Эта жуткая свобода отношений объяснялась тем, что нарушителям дисциплины не грозили никакие наказания. Когда я настаивал на увольнении самых отпетых работничков, деморализующих всю бригаду, за них вступались представители партийного и профсоюзного комитета, комсомольские функционеры. Я каждый раз выслушивал выспренные слова о том, что человек в социалистическом обществе – высшая ценность, что людей с недостатками нужно перевоспитывать в коллективе, а не выбрасывать на улицу.
Я пытался возразить демагогам: мол, подайте пример, попробуйте сами перевоспитать трех моих уголовников, недавно отпущенных из зоны. Слов они не понимают, гоняешь их по стройке палкой, как собак!
Никто меня не слушал. Система, заведенная отцами застоя на самоуничтожение, признавала только один шаблон – перевоспитывать. Я боролся с архаровцами в одиночестве. Психологический климат здесь был значительно жестче, чем в цехе. От конфликтов и стычек, выяснения отношений можно было сойти с ума.

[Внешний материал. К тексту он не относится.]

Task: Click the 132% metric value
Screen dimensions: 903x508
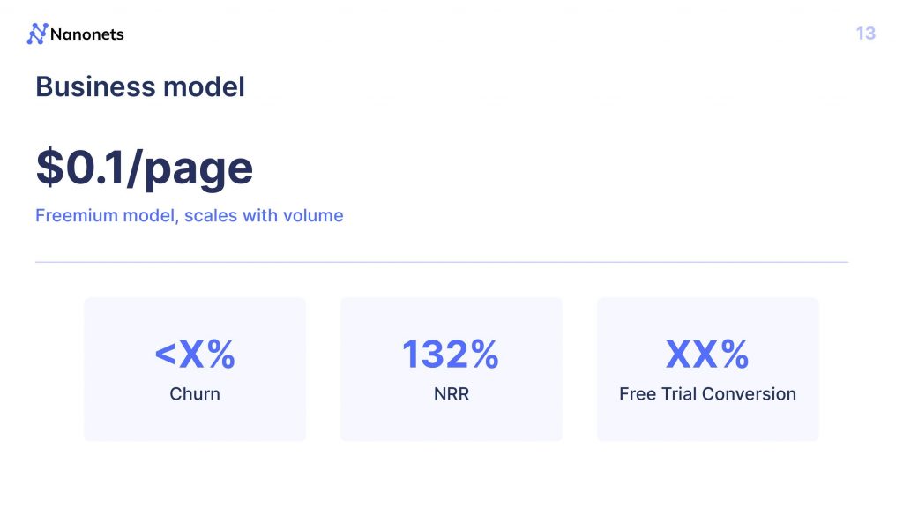Action: point(451,355)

Положительное обстоятельство было только одно: на стройке я не видел постной физиономии конкурента, выигравшего выборы нечестным способом.
Впервые осознав зло бюрократизации, будучи совсем юным управленцем, я возвел всю вину на погрязших в пороках вышестоящих руководителей. Это они, отцы государства, когда-то создали бюрократическую машину, поначалу, может быть, даже неплохую. Но со временем она превратилась в скрипящий, проржавевший, дышащий ядовитыми миазмами механизм, который перемалывает души, кромсает счастье. Светлые, добрые юноши и девушки, попав в его шестерни, превращаются в озлобленных, мелочных людей, тонущих в интригах, глупости, лжи.
Падение происходит постепенно, пугающе естественным образом. Встретившись с необходимостью покривить душой ради карьеры, зарплаты, какой-то льготы, молодежь уступает монстру частичку души: «Я только чуть-чуть наступлю на горло собственной песне, всего на минутку закрою глаза на ложь и лицемерие, ведь без этого не прожить!».
Проходит десяток лет, и романтик, мечтатель превращается в серое, сонливое, скучное существо, становится глухим и слепым. Он забывает, что кроме раба, труса, лентяя в нем живет великий, сильный, мощный человек Правда, иногда накатывает боль, оголяется правда жизни. Бывший романтик сознает, что он делает что-то не так, что он раб бюрократической машины, но вторая, великая натура его уничтожена непрерывными сделками с совестью.